Pour autant, l’analyse chinoise de la situation ne se paye pas de mots. Elle reste pessimiste et ne prévoit aucune amélioration de la situation dans un futur proche, d’autant que nombre de groupes rebelles continuent à recevoir le soutien de groupes d’intérêts chinois le long de la frontière quand ce n’est pas directement des pouvoirs locaux chinois au Yunnan, étroitement connectés au commerce de bois et, derrière le rideau, aux trafics d’armes et de drogue.

Compte tenu de l’importance stratégique du Myanmar, principal débouché du sud-ouest chinois vers le golfe du Bengale et raccourci terrestre de l’acheminement des hydrocarbures évitant les détroits de Malacca, Pékin dont l’influence s’est récemment heurtée à des réactions de rejet populaire contre la trop forte emprise de ses projets, notamment miniers et hydroélectriques, s’efforcera de garder ouvertes toutes les options politiques et tous les canaux.

S’étant rapprochée de la « Dame de Rangoon », la diplomatie chinoise ménage aussi, sans surprise, tous ses contacts, non seulement avec les officiers de l’armée birmane, mais également, par le biais de ses canaux occultes au Yunnan, avec les rebelles, pour la plupart appartenant ou liés à la minorité ethnique chinoise.

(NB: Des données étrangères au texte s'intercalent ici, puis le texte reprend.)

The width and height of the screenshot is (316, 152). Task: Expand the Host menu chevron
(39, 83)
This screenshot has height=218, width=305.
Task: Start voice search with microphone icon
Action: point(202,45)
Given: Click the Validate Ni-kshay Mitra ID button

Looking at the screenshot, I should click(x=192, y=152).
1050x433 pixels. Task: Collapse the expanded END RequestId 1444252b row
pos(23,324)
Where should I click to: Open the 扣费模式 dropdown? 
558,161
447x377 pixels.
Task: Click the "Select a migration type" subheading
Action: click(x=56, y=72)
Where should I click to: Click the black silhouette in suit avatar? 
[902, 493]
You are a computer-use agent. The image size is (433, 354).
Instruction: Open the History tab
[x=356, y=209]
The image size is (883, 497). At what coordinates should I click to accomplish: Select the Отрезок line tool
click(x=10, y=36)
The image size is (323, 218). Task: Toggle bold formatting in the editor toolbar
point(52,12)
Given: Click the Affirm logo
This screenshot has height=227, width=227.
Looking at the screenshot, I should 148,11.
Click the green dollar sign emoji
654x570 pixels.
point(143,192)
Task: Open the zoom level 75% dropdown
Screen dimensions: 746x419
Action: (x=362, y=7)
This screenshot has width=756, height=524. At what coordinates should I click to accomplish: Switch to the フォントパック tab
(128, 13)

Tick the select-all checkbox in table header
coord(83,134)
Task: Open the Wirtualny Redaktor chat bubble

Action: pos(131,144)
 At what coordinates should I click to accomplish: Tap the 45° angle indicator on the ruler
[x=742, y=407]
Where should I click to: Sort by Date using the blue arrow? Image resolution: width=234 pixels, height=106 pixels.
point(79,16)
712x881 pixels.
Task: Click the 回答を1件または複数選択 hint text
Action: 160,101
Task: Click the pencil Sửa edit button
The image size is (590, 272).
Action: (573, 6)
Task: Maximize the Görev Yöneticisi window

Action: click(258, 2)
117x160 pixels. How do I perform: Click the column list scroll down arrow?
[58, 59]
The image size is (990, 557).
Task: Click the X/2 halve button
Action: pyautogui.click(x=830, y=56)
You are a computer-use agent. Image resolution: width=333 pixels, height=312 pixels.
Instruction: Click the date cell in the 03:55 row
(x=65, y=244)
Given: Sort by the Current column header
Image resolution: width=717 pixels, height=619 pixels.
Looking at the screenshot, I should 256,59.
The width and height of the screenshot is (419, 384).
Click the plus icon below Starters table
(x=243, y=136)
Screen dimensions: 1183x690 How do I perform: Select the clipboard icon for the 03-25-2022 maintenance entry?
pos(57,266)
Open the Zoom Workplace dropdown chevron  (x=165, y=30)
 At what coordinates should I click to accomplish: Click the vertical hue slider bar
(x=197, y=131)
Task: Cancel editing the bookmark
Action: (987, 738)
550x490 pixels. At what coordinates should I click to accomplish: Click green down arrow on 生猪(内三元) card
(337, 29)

Une crise de migrants chinoise.

Enfin, les troubles au nord-est du Myanmar, le long de la frontière chinoise, dans un pays où le nombre de minorités est considérable (les recensements en comptent 135), sont en train de créer en Chine un problème de migrants et un débat sur les réseaux sociaux. Récemment des internautes ont reproché au gouvernement de ne pas se mettre en mesure d’accueillir efficacement et dans la durée les réfugiés birmans.

En réponse, le Bureau Politique, utilisant le réseau de la nébuleuse Phoenix Media, basée à Hong Kong diffusant en Chinois et en Anglais à l’intention des auditeurs chinois dans le monde entier, a remis la question en perspective, se référant à l’accueil des migrants ethniques chinois ayant fui le Vietnam et quelques pays de l’Asie du Sud-est dans les années 50 et 70 et, dernièrement en 1979 (260 000 réfugiés) suite au conflit sino-vietnamien après l’invasion du Cambodge par Hanoi.

On notera cependant qu’il s’agissait toujours d’expatriés chinois, installés depuis plus ou moins longtemps dans les pays de l’ASEAN fuyant leur pays d’adoption à la suite de menées populaires antichinoises conséquences de la domination d’affaires exercée par la minorité chinoise.